New imaging technique measures elasticity of multiple eye components simultaneously

The eye is a highly complex organ, composed of intricate structures combining several types of specialized tissues. Under normal conditions, these structures work seamlessly together to provide clear images of the world around us as well as maintain intraocular pressure. However, when ocular diseases set in, the biomechanical properties of eye components change, disrupting their normal functioning. Most importantly, the alternations in biomechanical properties of the eye often lead to significant ocular diseases and vision loss.

In order to study, diagnose, and monitor ocular diseases, it is necessary to measure the eye's biomechanical properties, such as stiffness. While several methods have been proposed to this end, most of them are not viable in clinical practice due to their inherent limitations. For instance, magnetic resonance imaging suffers from long scan times, leading to measurement errors caused by the patient's movements; and also comes with a high cost.

Reverberant optical coherence elastography (RevOCE) is a more promising approach in this regard, offering high-resolution measurements of the elasticity or stiffness of the eye's structures.
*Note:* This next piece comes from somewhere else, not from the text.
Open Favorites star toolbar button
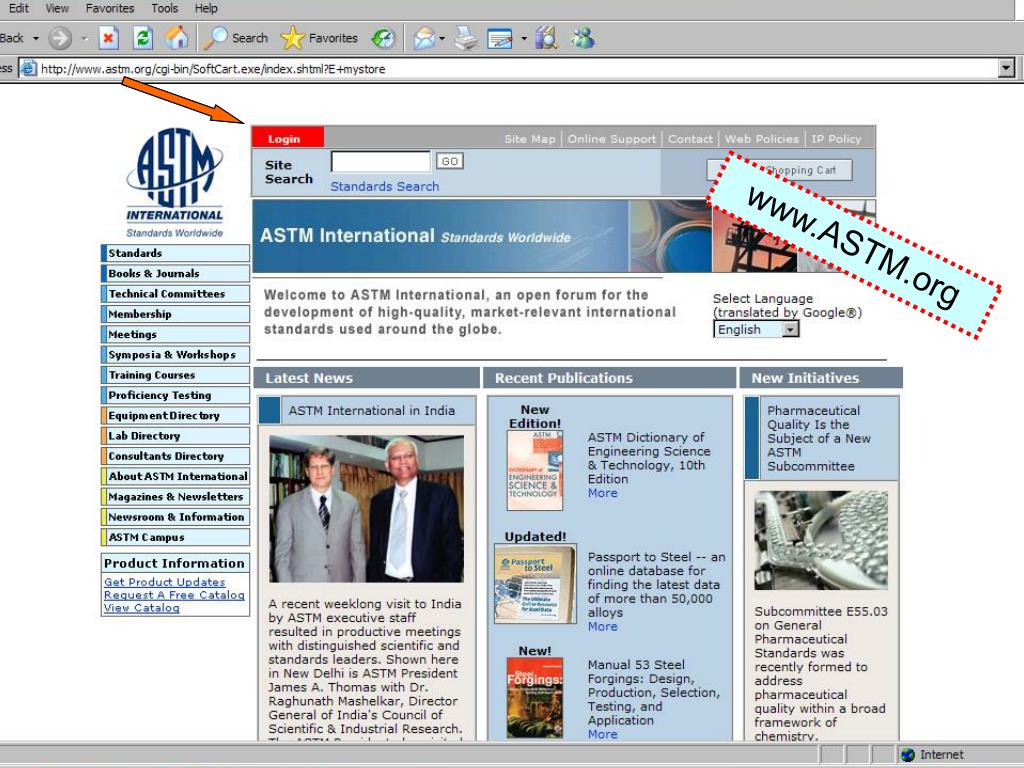Image resolution: width=1024 pixels, height=768 pixels. (319, 39)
This technique utilizes a low-power light source to scan a target volume and capture the pattern of the mechanical waves propagating through the tissues, using it to create 2D or 3D maps indicative of the elasticity of the region.

RevOCE requires the presence of reverberant shear wave fields—mechanical waves that flood the target volume and produce intricate interference patterns—that are challenging to generate. Currently available methods for this purpose rely on mechanical shakers that must make direct contact with delicate eye tissues.

Against this backdrop, a research team from the University of Houston in Texas is pioneering a new method for the generation of reverberant shear waves that would make RevOCE noninvasive while maintaining superb resolution. Their findings, which could revolutionize how we study the components of the eye and their biomechanical properties, were recently published in the Journal of Biomedical Optics.

In their study, the researchers proposed a custom-built multifocal acoustic radiation force (ARF) system, which employs an ultrasound generator coupled to an array of acoustic lenses as an excitation source. These lenses "channel" the ultrasound waves to create three distinct, focused ARF beams separated by a few millimeters. They mechanically stimulate the target area within the eye, generating reverberant shear waves that can be picked up by an optical coherence tomography device and processed for RevOCE.

The researchers tested their approach on mouse eye globes ex vivo, confirming that it could successfully produce maps of the shear wave speeds within different eye structures simultaneously, including the cornea, iris, lens, sclera, and retina.

Further, a comparative analysis of the results revealed that different parts of the eye, such as the apical region of the cornea and the pupillary zone of the iris, had significantly different shear wave speeds, indicating distinct stiffnesses. Interestingly, different regions within the same eye component, such as the apex and the periphery of the cornea, exhibited variations in shear wave speed. This implies that seemingly uniform structures in the eye have nonuniform biomechanical properties, which could be key to their proper functioning.

Multifocal ARF-based RevOCE has potential to become a powerful tool for improved diagnosis and treatment of ocular diseases. The proposed strategy offers superior resolution compared to previous RevOCE implementations, providing more accurate measurements. It could enable scientists and doctors to analyze the intra- and intercomponent biomechanical relationships among the eye structures.

This, in turn, could enable a more comprehensive understanding of ocular diseases and aging. For instance, this approach could help doctors diagnose and monitor the progression of glaucoma. Moreover, it could be used to assess the effectiveness and side effects of treatments as well as design medical interventions tailored to each patient's needs.